Das Kunstwort setzt sich aus den englischen Begriffen „cool“ und „vacation“ zusammen und beschreibt Urlaubsreisen in Regionen mit angenehm gemäßigtem Klima. Statt überfüllter Strände und aufgeheizter Metropolen suchen immer mehr Menschen nach Erholung in kühleren Bergregionen. Österreich gilt dabei als einer der großen Gewinner dieses Trends.

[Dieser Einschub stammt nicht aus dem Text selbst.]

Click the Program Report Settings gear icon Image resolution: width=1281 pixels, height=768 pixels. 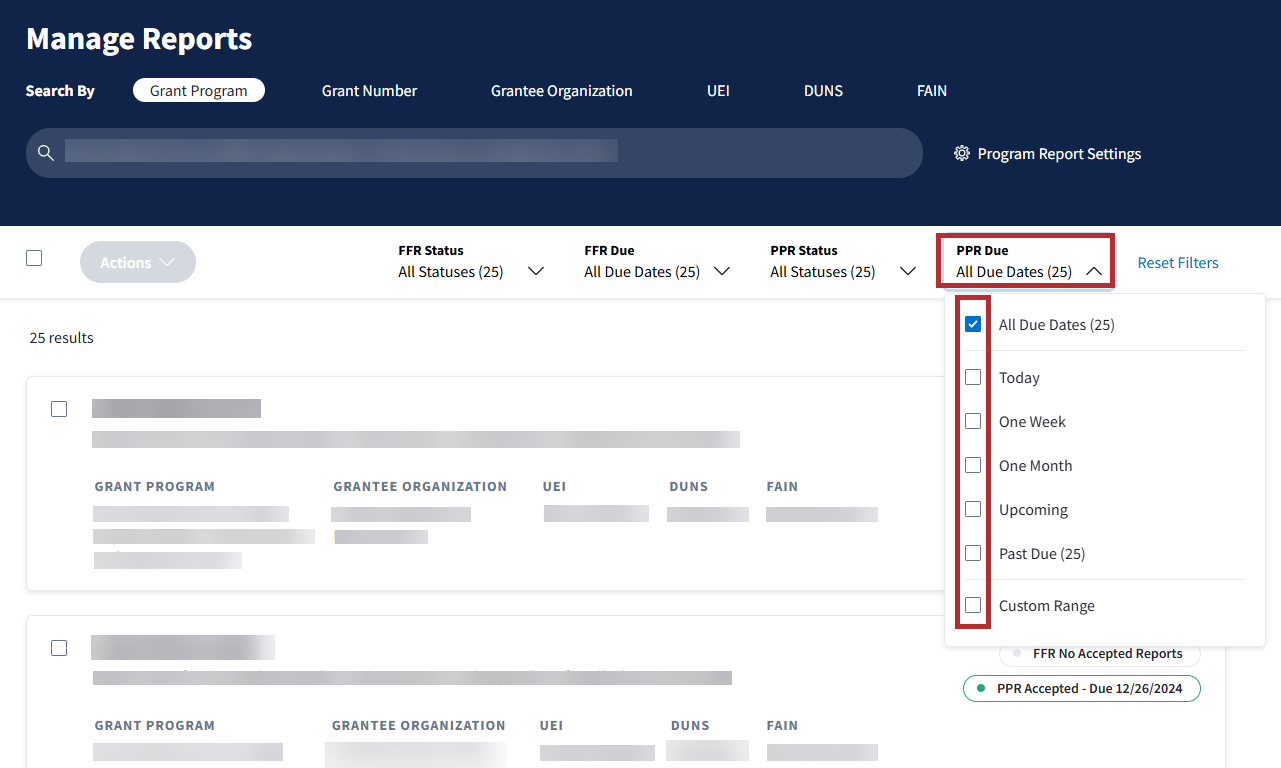coord(962,154)
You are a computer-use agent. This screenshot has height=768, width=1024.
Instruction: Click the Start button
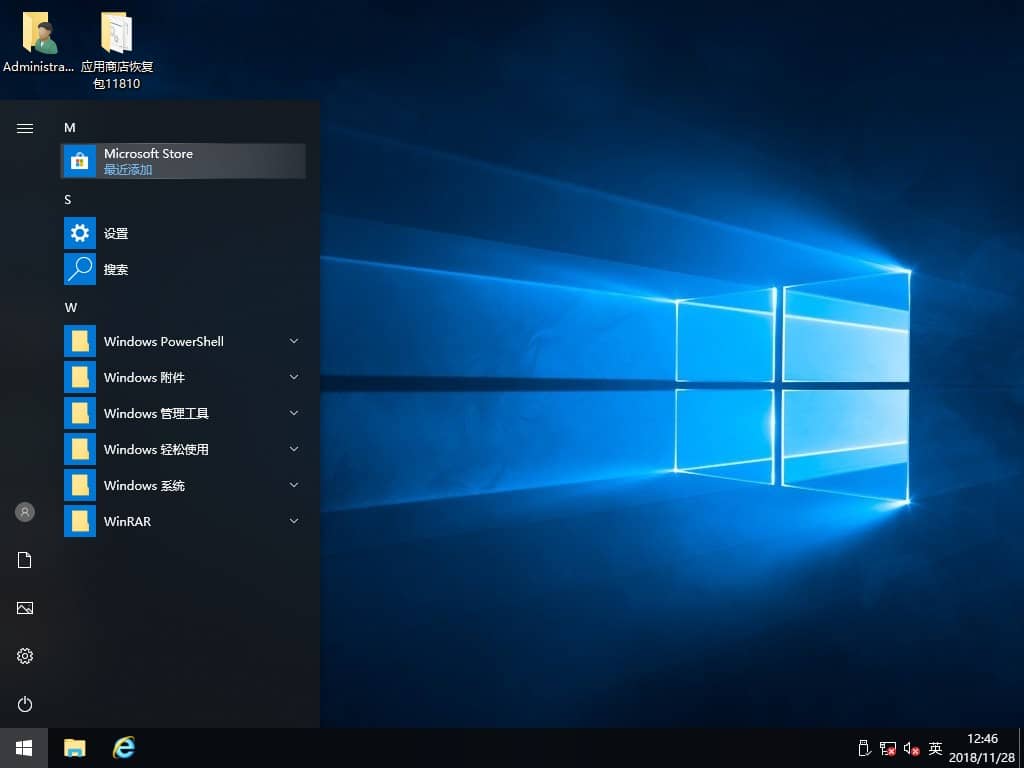(22, 747)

Bestand früher das klassische Urlaubsglück aus 35 Grad, hei- ßem Asphalt und Sonnenbrand, fragen sich heute viele: Muss Erholung wirklich schweißtreibend sein? Insbesondere Familien, ältere Menschen oder alle, die Hitze schlecht vertragen, entdecken Regionen neu, die früher eher als „zu kühl“ galten. Skandinavien boomt, die Ostsee ebenso – und plötzlich gelten auch Bergregionen wieder als Sehnsuchtsorte. Für uns in den Alpen wirkt dieser Trend fast ein wenig kurios. Denn was international als „Coolcation“ verkauft wird, kennen viele Einheimische seit Generationen unter einem ganz einfachen Begriff: Sommerfrische. Schon vor über hundert Jahren flohen Städter aus Wien oder Graz in die Berge, an Seen oder in schattige Täler. Man suchte frische Luft, ruhige Nächte und Erholung statt Hitze. Eigentlich also nichts Neues – nur mit englischem Namen und Instagramfilter.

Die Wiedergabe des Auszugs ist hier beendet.